━━━ Given entries ━━━

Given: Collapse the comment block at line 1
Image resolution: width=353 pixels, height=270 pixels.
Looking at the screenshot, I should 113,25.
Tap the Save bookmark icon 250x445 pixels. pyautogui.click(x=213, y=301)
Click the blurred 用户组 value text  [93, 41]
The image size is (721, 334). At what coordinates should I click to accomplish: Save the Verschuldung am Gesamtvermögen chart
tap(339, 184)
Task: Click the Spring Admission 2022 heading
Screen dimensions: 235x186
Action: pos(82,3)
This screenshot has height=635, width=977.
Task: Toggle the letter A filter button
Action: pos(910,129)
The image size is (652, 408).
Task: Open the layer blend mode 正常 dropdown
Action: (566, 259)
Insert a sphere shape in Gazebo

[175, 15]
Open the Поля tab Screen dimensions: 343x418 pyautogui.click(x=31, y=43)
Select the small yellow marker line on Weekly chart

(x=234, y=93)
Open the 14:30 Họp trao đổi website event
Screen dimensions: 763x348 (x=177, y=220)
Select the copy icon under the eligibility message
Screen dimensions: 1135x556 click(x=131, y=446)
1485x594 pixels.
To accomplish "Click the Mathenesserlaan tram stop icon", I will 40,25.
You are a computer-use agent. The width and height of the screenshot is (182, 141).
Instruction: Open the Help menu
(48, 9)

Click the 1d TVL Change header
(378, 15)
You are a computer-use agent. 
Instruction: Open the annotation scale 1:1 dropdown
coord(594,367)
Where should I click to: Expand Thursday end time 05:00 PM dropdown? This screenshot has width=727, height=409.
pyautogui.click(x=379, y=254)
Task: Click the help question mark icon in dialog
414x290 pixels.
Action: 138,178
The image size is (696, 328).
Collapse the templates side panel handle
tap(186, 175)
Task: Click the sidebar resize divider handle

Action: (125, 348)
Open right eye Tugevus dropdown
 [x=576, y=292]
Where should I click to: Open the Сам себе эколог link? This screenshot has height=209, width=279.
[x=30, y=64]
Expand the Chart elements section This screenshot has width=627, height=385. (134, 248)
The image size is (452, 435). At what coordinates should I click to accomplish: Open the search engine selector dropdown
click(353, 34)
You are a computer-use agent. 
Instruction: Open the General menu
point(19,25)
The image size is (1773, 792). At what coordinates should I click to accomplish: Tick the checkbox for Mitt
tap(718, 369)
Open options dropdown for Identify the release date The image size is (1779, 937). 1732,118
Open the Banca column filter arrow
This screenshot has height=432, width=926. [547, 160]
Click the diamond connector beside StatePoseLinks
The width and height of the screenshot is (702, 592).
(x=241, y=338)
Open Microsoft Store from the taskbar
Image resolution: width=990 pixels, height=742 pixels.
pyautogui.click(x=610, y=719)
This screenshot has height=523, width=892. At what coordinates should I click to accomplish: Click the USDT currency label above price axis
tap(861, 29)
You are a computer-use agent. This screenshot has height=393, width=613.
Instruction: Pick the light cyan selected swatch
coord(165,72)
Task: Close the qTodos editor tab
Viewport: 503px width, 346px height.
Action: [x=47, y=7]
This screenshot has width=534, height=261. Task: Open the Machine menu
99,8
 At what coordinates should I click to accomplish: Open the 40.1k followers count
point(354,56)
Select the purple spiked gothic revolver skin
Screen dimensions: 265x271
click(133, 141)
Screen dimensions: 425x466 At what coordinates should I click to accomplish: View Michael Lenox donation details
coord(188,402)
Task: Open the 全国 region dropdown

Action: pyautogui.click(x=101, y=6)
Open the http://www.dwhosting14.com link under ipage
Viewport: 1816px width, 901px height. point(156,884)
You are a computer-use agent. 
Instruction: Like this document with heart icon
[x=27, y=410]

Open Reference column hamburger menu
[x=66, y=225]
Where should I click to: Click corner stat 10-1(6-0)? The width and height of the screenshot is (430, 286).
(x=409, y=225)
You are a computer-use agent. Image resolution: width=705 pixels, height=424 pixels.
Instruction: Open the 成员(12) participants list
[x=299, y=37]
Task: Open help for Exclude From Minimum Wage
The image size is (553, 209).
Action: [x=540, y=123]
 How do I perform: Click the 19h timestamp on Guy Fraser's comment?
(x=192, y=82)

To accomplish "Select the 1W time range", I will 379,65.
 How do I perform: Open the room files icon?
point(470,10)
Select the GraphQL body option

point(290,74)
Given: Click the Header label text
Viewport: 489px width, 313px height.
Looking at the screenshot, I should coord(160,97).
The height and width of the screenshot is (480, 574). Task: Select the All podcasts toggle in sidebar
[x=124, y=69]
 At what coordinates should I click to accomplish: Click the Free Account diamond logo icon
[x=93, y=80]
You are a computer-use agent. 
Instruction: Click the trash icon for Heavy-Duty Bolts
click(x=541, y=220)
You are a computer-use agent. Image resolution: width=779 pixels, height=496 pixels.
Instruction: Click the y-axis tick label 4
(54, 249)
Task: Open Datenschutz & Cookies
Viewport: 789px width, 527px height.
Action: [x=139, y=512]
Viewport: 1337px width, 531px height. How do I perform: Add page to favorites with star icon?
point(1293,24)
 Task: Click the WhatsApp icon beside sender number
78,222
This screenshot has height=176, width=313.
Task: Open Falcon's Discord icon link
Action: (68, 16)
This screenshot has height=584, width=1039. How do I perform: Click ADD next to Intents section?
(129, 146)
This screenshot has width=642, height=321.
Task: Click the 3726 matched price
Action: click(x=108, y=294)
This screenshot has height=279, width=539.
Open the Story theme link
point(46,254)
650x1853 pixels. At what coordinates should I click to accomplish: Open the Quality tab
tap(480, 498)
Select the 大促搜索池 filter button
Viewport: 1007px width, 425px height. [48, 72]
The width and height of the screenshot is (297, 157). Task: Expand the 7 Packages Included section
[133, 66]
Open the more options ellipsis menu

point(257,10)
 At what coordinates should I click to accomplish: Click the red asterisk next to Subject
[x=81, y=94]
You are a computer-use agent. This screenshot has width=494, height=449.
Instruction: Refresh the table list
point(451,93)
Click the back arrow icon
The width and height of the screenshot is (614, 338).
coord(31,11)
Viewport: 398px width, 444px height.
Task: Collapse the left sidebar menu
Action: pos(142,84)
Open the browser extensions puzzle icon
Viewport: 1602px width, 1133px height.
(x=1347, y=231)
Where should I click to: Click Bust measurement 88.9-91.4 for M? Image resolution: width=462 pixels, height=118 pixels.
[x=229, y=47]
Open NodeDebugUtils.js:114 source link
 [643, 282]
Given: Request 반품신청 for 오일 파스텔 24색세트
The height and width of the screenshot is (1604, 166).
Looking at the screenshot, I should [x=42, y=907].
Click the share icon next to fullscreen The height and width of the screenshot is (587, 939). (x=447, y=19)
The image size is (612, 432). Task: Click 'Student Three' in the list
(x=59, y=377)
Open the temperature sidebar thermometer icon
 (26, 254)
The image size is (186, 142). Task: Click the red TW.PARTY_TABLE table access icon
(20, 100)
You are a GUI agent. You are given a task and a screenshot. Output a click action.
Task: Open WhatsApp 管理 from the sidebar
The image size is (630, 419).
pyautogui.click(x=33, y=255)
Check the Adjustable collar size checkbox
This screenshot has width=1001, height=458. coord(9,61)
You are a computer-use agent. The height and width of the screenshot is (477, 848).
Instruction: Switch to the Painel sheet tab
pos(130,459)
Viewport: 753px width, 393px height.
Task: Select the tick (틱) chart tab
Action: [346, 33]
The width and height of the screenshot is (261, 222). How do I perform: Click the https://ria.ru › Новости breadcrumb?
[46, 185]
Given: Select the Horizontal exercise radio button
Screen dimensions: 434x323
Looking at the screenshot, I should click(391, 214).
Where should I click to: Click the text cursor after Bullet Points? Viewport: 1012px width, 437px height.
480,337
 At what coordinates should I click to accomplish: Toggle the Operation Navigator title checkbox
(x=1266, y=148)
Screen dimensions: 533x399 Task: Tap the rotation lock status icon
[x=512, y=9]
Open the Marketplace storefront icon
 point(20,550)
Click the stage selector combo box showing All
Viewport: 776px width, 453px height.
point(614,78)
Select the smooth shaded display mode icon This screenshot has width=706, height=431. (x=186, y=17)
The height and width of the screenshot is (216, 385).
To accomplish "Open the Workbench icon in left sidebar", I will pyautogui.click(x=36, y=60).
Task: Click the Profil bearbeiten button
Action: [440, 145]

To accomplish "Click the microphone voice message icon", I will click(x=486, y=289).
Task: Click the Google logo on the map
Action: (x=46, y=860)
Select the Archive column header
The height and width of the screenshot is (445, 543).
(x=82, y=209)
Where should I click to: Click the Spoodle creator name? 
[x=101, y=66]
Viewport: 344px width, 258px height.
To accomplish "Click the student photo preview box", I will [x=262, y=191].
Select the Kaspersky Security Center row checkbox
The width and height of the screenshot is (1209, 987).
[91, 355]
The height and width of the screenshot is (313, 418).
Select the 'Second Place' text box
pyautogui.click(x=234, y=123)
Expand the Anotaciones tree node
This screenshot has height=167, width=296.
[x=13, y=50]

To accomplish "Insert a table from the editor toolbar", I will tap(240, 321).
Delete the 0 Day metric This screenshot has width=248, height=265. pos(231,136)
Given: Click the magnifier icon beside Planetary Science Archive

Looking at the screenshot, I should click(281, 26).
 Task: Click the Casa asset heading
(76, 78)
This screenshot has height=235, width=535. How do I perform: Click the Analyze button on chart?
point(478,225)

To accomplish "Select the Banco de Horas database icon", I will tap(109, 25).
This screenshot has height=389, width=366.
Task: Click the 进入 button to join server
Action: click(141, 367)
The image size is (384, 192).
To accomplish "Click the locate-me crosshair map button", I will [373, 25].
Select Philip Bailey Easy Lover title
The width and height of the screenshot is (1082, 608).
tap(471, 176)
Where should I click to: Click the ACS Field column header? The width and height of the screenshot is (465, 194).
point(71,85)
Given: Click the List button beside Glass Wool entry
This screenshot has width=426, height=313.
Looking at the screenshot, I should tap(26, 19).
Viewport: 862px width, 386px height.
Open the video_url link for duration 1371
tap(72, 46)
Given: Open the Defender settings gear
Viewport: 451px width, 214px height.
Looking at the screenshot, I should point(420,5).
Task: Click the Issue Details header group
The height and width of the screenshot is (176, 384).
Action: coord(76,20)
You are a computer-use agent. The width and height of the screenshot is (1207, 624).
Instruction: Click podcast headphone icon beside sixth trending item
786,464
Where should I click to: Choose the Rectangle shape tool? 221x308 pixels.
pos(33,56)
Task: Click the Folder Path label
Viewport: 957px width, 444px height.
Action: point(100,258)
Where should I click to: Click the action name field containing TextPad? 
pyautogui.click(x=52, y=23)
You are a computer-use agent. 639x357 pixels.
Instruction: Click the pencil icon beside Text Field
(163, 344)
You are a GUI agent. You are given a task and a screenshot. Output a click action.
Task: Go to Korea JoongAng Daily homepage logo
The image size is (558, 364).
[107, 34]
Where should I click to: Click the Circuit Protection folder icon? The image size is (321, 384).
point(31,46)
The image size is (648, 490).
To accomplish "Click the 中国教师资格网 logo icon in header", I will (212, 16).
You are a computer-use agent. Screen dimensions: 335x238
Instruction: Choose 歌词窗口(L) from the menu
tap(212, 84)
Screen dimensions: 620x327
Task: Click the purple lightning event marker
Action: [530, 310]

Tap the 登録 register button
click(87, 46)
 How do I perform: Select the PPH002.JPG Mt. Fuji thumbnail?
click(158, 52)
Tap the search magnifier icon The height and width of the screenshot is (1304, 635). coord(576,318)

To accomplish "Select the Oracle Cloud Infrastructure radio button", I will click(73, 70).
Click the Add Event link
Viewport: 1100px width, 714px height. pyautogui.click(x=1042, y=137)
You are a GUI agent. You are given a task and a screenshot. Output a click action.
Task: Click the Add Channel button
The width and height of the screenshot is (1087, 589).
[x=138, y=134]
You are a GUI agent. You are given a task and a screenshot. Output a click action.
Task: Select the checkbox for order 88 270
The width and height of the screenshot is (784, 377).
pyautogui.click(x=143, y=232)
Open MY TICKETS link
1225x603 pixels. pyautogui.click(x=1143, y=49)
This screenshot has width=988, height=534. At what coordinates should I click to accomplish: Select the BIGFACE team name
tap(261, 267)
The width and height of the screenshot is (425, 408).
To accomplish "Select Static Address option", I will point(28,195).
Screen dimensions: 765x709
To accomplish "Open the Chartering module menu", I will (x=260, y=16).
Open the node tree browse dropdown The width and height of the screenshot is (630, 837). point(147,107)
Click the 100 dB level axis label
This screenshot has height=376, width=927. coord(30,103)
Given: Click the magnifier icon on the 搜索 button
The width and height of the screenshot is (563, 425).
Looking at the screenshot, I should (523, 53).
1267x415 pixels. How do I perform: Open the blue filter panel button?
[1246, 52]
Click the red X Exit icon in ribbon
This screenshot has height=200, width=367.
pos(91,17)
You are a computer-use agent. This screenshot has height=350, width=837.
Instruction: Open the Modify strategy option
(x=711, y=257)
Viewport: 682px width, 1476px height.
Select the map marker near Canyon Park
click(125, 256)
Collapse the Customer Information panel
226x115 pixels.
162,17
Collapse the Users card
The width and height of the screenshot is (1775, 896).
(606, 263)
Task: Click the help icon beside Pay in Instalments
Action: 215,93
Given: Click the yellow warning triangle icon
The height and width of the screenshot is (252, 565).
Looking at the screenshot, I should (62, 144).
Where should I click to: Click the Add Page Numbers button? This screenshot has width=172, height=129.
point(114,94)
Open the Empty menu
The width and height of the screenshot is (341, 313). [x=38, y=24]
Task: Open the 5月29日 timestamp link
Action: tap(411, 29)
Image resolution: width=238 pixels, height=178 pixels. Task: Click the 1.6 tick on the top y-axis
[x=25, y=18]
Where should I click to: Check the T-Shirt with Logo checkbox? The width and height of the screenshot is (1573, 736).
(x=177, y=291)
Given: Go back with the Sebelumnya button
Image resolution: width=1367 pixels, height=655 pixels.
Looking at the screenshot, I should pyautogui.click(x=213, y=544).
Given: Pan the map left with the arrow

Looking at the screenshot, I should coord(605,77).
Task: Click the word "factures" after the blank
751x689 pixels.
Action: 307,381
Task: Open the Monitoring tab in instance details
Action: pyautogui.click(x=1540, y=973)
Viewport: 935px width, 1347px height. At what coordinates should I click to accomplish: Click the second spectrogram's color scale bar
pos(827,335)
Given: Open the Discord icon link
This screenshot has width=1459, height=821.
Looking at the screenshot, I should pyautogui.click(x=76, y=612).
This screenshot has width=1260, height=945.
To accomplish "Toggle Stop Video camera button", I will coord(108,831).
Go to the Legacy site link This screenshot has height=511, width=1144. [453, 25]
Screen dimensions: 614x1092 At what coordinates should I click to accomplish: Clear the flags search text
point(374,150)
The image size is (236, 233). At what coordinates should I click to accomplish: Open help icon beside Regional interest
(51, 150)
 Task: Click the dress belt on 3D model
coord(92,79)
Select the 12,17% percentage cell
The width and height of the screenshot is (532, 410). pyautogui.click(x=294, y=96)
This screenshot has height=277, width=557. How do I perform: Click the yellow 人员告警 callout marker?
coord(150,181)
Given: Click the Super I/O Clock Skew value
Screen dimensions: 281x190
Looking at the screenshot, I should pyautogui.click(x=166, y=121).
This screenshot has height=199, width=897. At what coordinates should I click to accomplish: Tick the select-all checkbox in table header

━━━

- **What you need to do**
Take the lines above from the one containing "Task: Click the Add Channel button" down to the one containing "Given: Click the magnifier icon on", and transcribe them exactly, both ends included.

- **Result for this exercise**
Task: Click the Add Channel button
The width and height of the screenshot is (1087, 589).
[x=138, y=134]
You are a GUI agent. You are given a task and a screenshot. Output a click action.
Task: Select the checkbox for order 88 270
The width and height of the screenshot is (784, 377).
pyautogui.click(x=143, y=232)
Open MY TICKETS link
1225x603 pixels. pyautogui.click(x=1143, y=49)
This screenshot has width=988, height=534. At what coordinates should I click to accomplish: Select the BIGFACE team name
tap(261, 267)
The width and height of the screenshot is (425, 408).
To accomplish "Select Static Address option", I will point(28,195).
Screen dimensions: 765x709
To accomplish "Open the Chartering module menu", I will (x=260, y=16).
Open the node tree browse dropdown The width and height of the screenshot is (630, 837). point(147,107)
Click the 100 dB level axis label
This screenshot has height=376, width=927. coord(30,103)
Given: Click the magnifier icon on the 搜索 button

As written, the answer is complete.